## ABOUT THIS TASK
Each record must be retyped word for word.

## MATERIAL SHOWN
++++

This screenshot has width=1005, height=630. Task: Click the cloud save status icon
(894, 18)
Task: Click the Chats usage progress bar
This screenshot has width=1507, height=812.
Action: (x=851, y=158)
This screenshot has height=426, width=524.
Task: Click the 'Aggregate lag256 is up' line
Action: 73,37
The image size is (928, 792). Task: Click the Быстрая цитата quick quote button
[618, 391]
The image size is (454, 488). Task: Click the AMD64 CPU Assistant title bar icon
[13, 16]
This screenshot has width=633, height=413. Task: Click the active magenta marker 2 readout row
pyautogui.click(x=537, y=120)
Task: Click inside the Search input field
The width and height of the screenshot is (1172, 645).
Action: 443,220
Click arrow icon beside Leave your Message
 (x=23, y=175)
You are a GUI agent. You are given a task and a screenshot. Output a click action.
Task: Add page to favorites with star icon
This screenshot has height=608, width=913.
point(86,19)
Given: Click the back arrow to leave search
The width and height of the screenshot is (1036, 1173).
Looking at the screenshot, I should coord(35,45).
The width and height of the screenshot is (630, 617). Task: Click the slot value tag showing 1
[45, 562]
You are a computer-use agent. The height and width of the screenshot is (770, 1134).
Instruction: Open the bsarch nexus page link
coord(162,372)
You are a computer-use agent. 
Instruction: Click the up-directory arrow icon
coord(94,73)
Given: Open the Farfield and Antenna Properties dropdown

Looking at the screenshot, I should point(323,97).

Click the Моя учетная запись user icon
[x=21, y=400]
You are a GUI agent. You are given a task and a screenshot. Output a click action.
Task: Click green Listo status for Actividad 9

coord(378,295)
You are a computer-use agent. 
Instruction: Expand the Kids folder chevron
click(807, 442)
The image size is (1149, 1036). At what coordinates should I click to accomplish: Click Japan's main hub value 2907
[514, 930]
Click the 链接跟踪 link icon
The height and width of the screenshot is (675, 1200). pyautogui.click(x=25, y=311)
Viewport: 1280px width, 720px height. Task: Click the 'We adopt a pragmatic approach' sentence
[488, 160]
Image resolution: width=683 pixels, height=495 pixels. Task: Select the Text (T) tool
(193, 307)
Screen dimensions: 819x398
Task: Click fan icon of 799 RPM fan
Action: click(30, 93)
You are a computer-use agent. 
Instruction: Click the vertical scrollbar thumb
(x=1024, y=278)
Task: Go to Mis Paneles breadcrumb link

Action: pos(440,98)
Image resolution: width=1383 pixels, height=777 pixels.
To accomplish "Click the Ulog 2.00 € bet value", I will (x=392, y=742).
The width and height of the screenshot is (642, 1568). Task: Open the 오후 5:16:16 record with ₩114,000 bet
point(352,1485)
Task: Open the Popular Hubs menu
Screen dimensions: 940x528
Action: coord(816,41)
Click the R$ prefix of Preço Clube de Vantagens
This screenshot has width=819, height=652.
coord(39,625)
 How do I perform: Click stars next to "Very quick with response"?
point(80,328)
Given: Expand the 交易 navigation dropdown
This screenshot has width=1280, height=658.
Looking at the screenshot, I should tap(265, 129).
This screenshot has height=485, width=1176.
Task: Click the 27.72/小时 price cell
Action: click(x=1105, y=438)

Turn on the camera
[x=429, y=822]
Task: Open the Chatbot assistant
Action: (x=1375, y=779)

++++

## ANSWER AREA
This screenshot has width=1005, height=630. Task: Click the cloud save status icon
(894, 18)
Task: Click the Chats usage progress bar
This screenshot has width=1507, height=812.
Action: (x=851, y=158)
This screenshot has height=426, width=524.
Task: Click the 'Aggregate lag256 is up' line
Action: 73,37
The image size is (928, 792). Task: Click the Быстрая цитата quick quote button
[618, 391]
The image size is (454, 488). Task: Click the AMD64 CPU Assistant title bar icon
[13, 16]
This screenshot has width=633, height=413. Task: Click the active magenta marker 2 readout row
pyautogui.click(x=537, y=120)
Task: Click inside the Search input field
The width and height of the screenshot is (1172, 645).
Action: 443,220
Click arrow icon beside Leave your Message
 (x=23, y=175)
You are a GUI agent. You are given a task and a screenshot. Output a click action.
Task: Add page to favorites with star icon
This screenshot has height=608, width=913.
point(86,19)
Given: Click the back arrow to leave search
The width and height of the screenshot is (1036, 1173).
Looking at the screenshot, I should coord(35,45).
The width and height of the screenshot is (630, 617). Task: Click the slot value tag showing 1
[45, 562]
You are a computer-use agent. The height and width of the screenshot is (770, 1134).
Instruction: Open the bsarch nexus page link
coord(162,372)
You are a computer-use agent. 
Instruction: Click the up-directory arrow icon
coord(94,73)
Given: Open the Farfield and Antenna Properties dropdown

Looking at the screenshot, I should point(323,97).

Click the Моя учетная запись user icon
[x=21, y=400]
You are a GUI agent. You are given a task and a screenshot. Output a click action.
Task: Click green Listo status for Actividad 9

coord(378,295)
You are a computer-use agent. 
Instruction: Expand the Kids folder chevron
click(807, 442)
The image size is (1149, 1036). At what coordinates should I click to accomplish: Click Japan's main hub value 2907
[514, 930]
Click the 链接跟踪 link icon
The height and width of the screenshot is (675, 1200). pyautogui.click(x=25, y=311)
Viewport: 1280px width, 720px height. Task: Click the 'We adopt a pragmatic approach' sentence
[488, 160]
Image resolution: width=683 pixels, height=495 pixels. Task: Select the Text (T) tool
(193, 307)
Screen dimensions: 819x398
Task: Click fan icon of 799 RPM fan
Action: click(30, 93)
You are a computer-use agent. 
Instruction: Click the vertical scrollbar thumb
(x=1024, y=278)
Task: Go to Mis Paneles breadcrumb link

Action: pos(440,98)
Image resolution: width=1383 pixels, height=777 pixels.
To accomplish "Click the Ulog 2.00 € bet value", I will (x=392, y=742).
The width and height of the screenshot is (642, 1568). Task: Open the 오후 5:16:16 record with ₩114,000 bet
point(352,1485)
Task: Open the Popular Hubs menu
Screen dimensions: 940x528
Action: coord(816,41)
Click the R$ prefix of Preço Clube de Vantagens
This screenshot has width=819, height=652.
coord(39,625)
 How do I perform: Click stars next to "Very quick with response"?
point(80,328)
Given: Expand the 交易 navigation dropdown
This screenshot has width=1280, height=658.
Looking at the screenshot, I should tap(265, 129).
This screenshot has height=485, width=1176.
Task: Click the 27.72/小时 price cell
Action: click(x=1105, y=438)

Turn on the camera
[x=429, y=822]
Task: Open the Chatbot assistant
Action: (x=1375, y=779)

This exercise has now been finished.